Pokémon Go, il made in Italy e l’innovazione

Vittime dell’herding, anche noi abbiamo seguito il branco: scaricata l’App Pokémon Go, abbiamo cercato mostriciattoli in giro per l’Italia, scalando le classifiche. Il divertimento si è interrotto quando, saliti in treno a Bologna per raggiungere Roma, convinti di cacciare nuovi Pokémon in giro per il Paese, la linea dati del cellulare ci ha traditi. I tentativi di agganciare la linea del treno non hanno dato risultati, mentre i nostri competitor in Giappone postavano catture epiche sull’Alta velocità verso Kyoto e dalla metropolitana di Hong Kong rispondevano colpo su colpo. Giunti a destinazione, ci siamo precipitati a un’importante riunione per la promozione del made in Italy e del sistema Paese. Uno di noi, complice la solida rete 4G, non ha saputo resistere e si è guardato intorno per capire se ci fosse qualche preda nei paraggi. Il nostro gruppetto ha probabilmente perso un po’ di reputazione, a giudicare dagli sguardi dei presenti. Quasi tutti conoscevano, per esperienza diretta o per sentito dire, il successo globale del nuovo gioco di Nintendo e altri partner, ma l’atmosfera dell’incontro era seria e non lasciava spazio ad americanate per ragazzini.

La riunione è proseguita parlando di grandi strategie, dell’importanza dell’innovazione, della forza delle nostre piccole e medie imprese e di quel serbatoio formidabile che è il nostro patrimonio culturale. A questo punto, il più serio tra noi, ha rilanciato proponendo di organizzare un grande evento con scontri tra gladiatori Pokémon al Colosseo e come premio alcuni extra Pokémon nascosti nella Galleria degli Uffizi per attirare l’attenzione globale. Abbiamo subito capito che tutti i presenti avevano esaurito la pazienza e abbiamo lasciato perdere, in attesa di uscire per continuare la caccia. Poiché anche durante il viaggio di ritorno gli smartphone erano in panne ci siamo messi a discutere, sul significato e sulle potenzialità che questo fenomeno globale potrebbe offrire.

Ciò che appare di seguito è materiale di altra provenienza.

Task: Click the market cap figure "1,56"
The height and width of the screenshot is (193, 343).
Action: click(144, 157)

Sin dal giorno della sua première internazionale Pokémon Go ha attratto irresistibilmente milioni di giocatori in tutto il mondo. Tutti intenti a catturare, allenare e muovere i leggendari animaletti cartoon-based, sprigionati dalla fantasia di Satoshi Tajiri. Spin-off di un videogioco pubblicato da Nintendo per la console Game Boy, i Pokémon sono rappresentanti d’eccezione di quell’immaginario di stampo fantastico che sta dietro all’entertainment giapponese fatto di anime, manga e cosplay.

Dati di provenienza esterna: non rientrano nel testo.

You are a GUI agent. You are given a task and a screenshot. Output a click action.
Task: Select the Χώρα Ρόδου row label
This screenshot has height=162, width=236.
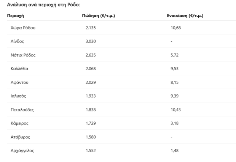pyautogui.click(x=23, y=28)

L’applicazione mobile Pokémon Go distribuita da Nintendo usa Internet, il sistema GPS e la camera dei nostri smartphone iOs o Android per sovraimporre digitalmente queste strane creature animate su qualsiasi scena reale i nostri telefoni stiano riprendendo. Dal punta di vista tecnologico, il sistema incorpora features ormai stabili e facilmente disponibili appartenenti a quella particolare tecnologia digitale detta di realtà aumentata (altri esempi recenti sono stati i Google Glass e i Microsoft HoloLens). Così tanto stabili sono tali caratteristiche tecnologiche da aver fatto dire a molti esperti del settore (ad esempio Ken Perlin del Media Research Lab della New York University) che Pokémon Go, per quanto appassionante, è più un caso di gaming mobile e location-based tradizionale più che un genuino esempio di realtà aumentata, la quale richiederebbe invece una maggiore sofisticazione a livello di grafica computerizzata per rendere l’esperienza di intrattenimento più realistica e meno virtuale. Mettendo da parte le disquisizioni tecnologiche, a Pokémon Go va riconosciuto tuttavia il grande merito di avere abituato in due settimane milioni di persone a godere di esperienze virtualizzanti, semplicemente mescolando la forza di un brand commerciale divertente come i Pokémon con tecnologie elettroniche di largo consumo.

In prospettiva, però, il caso Pokémon conferma che la capacità di introdurre oggetti virtuali nelle nostre esperienze tecnologiche, come parte integrante della nostra percezione della realtà, potrebbe rivelarsi straordinariamente utile, e non solo divertente. Si pensi agli scenari per lo shopping on line e per il turismo o a guide per muoversi in città anche in situazioni di disabilità o ai cruscotti delle automobili o all’assistenza in attività di fitting e wellness outdoor. O a nuovi modi per accompagnare le attività di montaggio e riparazione per operatori industriali. O alla logistica. O alla chirurgia robotica a distanza. Per non parlare delle applicazioni militari e di quelle dedicate alla sicurezza personale e collettiva. Insomma solo alcuni esempi per fare capire che il meglio, anche in questo ambito, lo dobbiamo ancora “vedere”, ma probabilmente sarà molto presto.

Quante occasioni potrebbero avere anche le imprese italiane pur non controllando nessuna delle tecnologie coinvolte? Tantissime, se impariamo a prenderci meno sul serio e usare il linguaggio dei tempi in cui viviamo. Un Paese che non eccelle nello sviluppo di nuove tecnologie può produrre innovazione se impara a combinarle in modo originale e creativo, usando peraltro una competenza tutta italiana. Ben vengano quindi gli investimenti in fattori abilitanti (come la superbanda) che finalmente si stanno sbloccando, ma senza un chiaro supporto del capitale umano saremo sempre più un pezzo indistinto del branco che segue senza guidare.